(Beginning of Task input)

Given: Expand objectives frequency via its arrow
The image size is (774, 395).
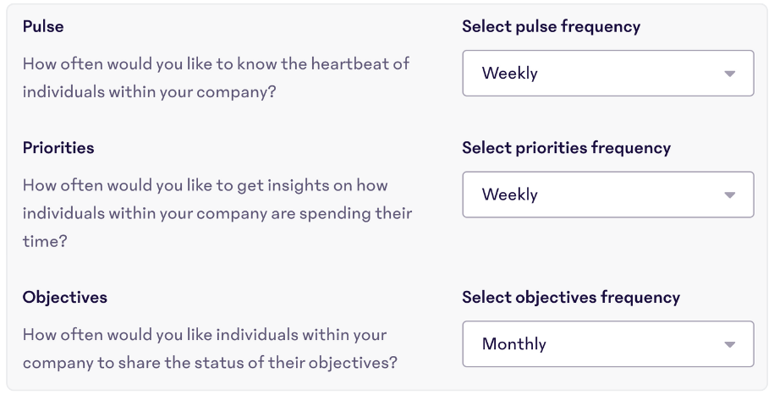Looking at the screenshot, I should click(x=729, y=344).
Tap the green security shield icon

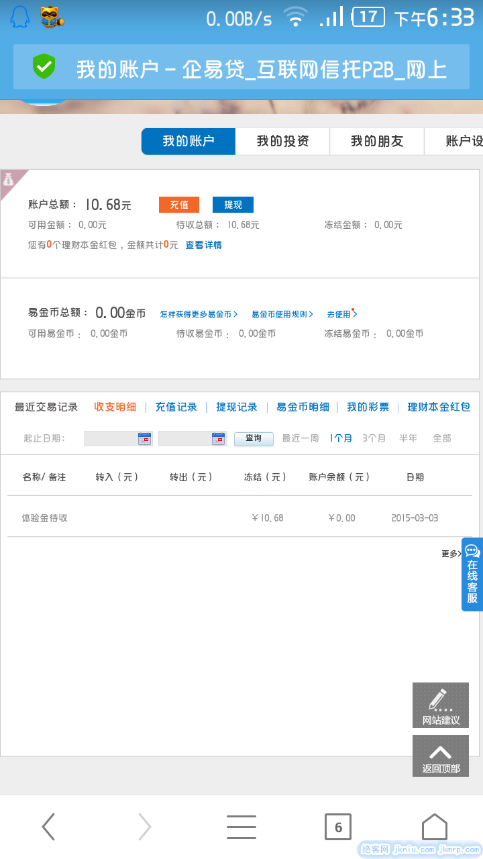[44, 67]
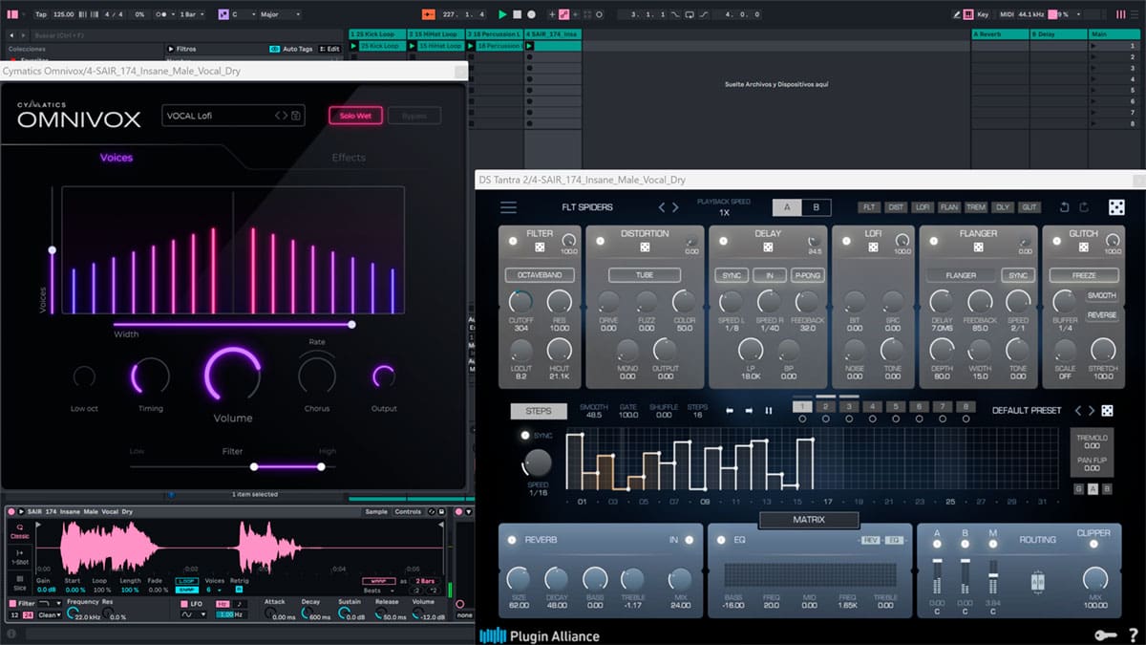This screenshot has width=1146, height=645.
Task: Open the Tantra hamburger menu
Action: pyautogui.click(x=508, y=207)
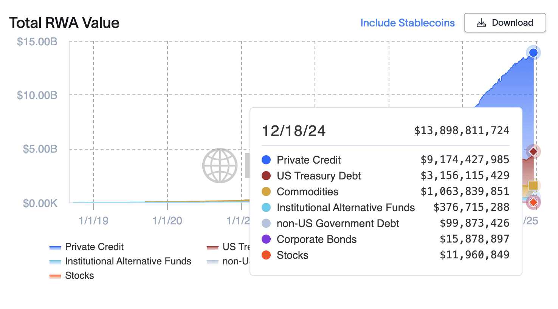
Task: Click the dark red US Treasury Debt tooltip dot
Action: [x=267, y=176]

(End of Task input)

Your instructions: In your copy, include no pictures, but reproduce all records exactly.

Exercise solution:
Given: Expand objectives frequency via its arrow
The image size is (774, 395).
Looking at the screenshot, I should click(x=729, y=344).
Tap the green security shield icon

[44, 67]
This screenshot has width=1146, height=645.
Task: Open the Tantra hamburger menu
Action: pyautogui.click(x=508, y=207)
Task: Click the dark red US Treasury Debt tooltip dot
Action: [x=267, y=176]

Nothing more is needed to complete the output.